At my current company we try to tag merchants with their cleaned names. Some examples are,
HYATT REGENCY CHICAGO F& --> HYATT REGENCY
WAL-MART SUPERCENTER 5039 --> WALMART
MARSHALLS M015 --> MARCHALLS
BP#8274714CIRCLE K ST 27 --> BP
HDD BRANDS # 8119 --> HDD
ABERCROMBIE & FITCH #0762BREA CA --> ABERCROMBIE & FITCH
BART-CLIPPER CIVIC CTR 5104646474 CA --> BART-CLIPPER
TICKET FULFILLMENT SERVIC -->TICKET FULFILLMENT SERVICES
MJ WILMINGTON HOTEL ASSOC --> MJ WILMINGTON HOTEL ASSOCIATES
IHOP #0583 --> IHOP
PAYPAL *IMPORTGET --> PAYPAL
GIANT FOOD INC #196 --> GIANT FOOD
STARBUCKS CORP 989079742503 --> STARBUCKS
HOME DEPOT 6557 --> HOME DEPOT
NORDSTROM DIRECT INC -->NORDSTROM
PLANTATION FINE WINE & GALLATIN TN --> PLANTATION FINE WINE & GALLATIN
COSTCO WHSE #1147 NEW ORLEANS LA -->COSTCO
CHIPOTLE 1956 MOORESVILLE NC --> CHIPOTLE
Currently we have some regular expressions through which we try to clean up junk and then extract the correct name and in some cases replace with new and better name.
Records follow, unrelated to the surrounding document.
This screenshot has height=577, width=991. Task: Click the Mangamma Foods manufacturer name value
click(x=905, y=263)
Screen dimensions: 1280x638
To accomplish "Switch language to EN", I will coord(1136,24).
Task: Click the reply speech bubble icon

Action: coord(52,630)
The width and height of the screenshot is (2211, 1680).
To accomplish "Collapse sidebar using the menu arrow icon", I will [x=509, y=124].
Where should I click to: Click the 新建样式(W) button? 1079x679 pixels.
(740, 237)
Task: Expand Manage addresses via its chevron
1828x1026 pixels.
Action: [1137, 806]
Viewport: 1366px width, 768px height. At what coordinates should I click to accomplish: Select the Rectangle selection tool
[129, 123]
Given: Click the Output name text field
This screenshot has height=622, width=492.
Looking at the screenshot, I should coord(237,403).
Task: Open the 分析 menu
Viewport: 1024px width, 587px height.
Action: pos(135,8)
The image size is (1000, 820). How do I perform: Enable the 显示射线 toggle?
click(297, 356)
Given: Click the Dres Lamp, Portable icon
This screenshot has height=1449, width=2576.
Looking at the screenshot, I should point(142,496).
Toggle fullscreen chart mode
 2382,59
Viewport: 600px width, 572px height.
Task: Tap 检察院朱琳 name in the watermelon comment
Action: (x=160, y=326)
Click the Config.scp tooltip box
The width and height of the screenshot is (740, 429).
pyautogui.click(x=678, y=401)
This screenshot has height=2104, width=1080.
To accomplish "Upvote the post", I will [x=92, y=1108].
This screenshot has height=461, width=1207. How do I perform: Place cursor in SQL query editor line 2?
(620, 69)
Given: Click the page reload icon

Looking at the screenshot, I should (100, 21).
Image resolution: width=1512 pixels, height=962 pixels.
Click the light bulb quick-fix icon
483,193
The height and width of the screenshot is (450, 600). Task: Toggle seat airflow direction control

We then use TF-IDF and DBSCAN clustering technique to try to cluster similar strings together.
As every month we have lote os new merchants(small merchants mostly) and we are dealing with millions of merchants here. Is there a better way to deal with this problem. Maybe Word Embeddings and then using LSTM or something. Any help and ideas are appreciated.
Note that through Regular Expressions we are able to tag top 500 merchants but this method is not scalable as we have millions of merchants and we can’t write rules for these small merchants.
Looking forward to hear any ideas to tackle this.